American businessman

Nick DeMartino (born June 15, 1948) is an American writer, businessman and the former Senior Vice President of Media and Technology for the American Film Institute (AFI). With AFI, DeMartino oversaw digital ventures.

==Early career==
DeMartino holds a Bachelor of Arts degree from the University of Louisville and a Master of Arts in media studies from Antioch College. As a television producer, DeMartino has produced TV documentaries about nuclear power, abortion, and comedy, among other topics.

For the Labor Institute of Public Affairs, a media production and distribution unit for organized labor, DeMartino developed and managed a $20 million advertising and communications program, teleconferences, training programs and a cable television service. DeMartino subsequently founded the Washington Community Video Center and TeleVISIONS Magazine. As principal staff writer for the Carnegie Commission on the Future of Public Broadcasting, he wrote their report and follow-up study titled Keeping PACE with the New Television. DeMartino recommended the creation of a Fund for Independent Television, the prototype for ITVS.

==AFI==
Under DeMartino's leadership, AFI led a number of initiatives that influenced how digital media might best be employed within the worlds of entertainment and education.

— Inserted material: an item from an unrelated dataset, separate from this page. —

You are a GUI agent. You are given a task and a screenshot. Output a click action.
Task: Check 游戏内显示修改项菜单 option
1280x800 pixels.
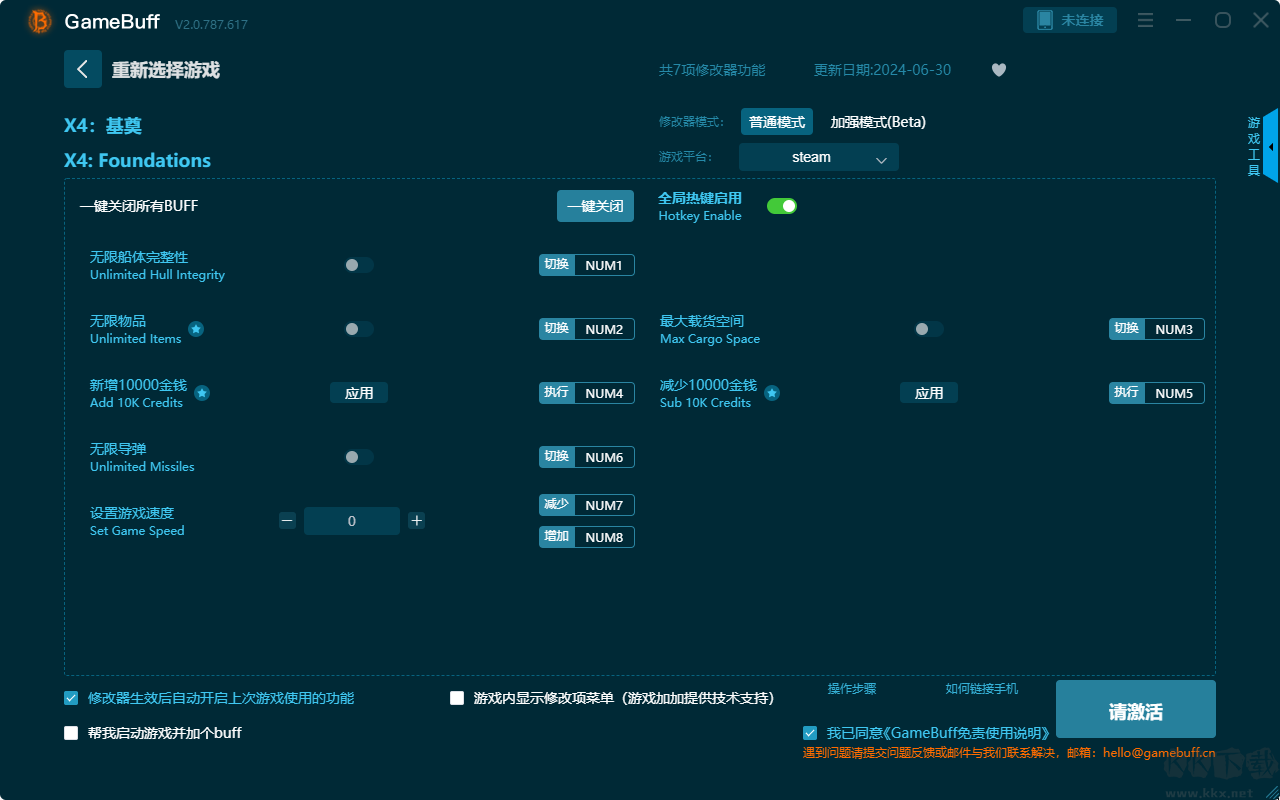[456, 698]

In 1990, DeMartino joined AFI to direct the Cinetex trade show, conference, and film festival. He also became a member of the AFI's Advanced Technology Program.

==Awards and honors==
- 1995, Los Angeles Business Journal named DeMartino a leader in the technology industry.
- 1999, DeMartino named one of twenty leaders in broadband technology by the Los Angeles Business Journal.
- 2006, ranked number 3 in the "Digital 50" compiled by The Hollywood Reporter and the Producers Guild of America's New Media Council.
- Recipient of the INDIE award from ITVS for service to independent producers.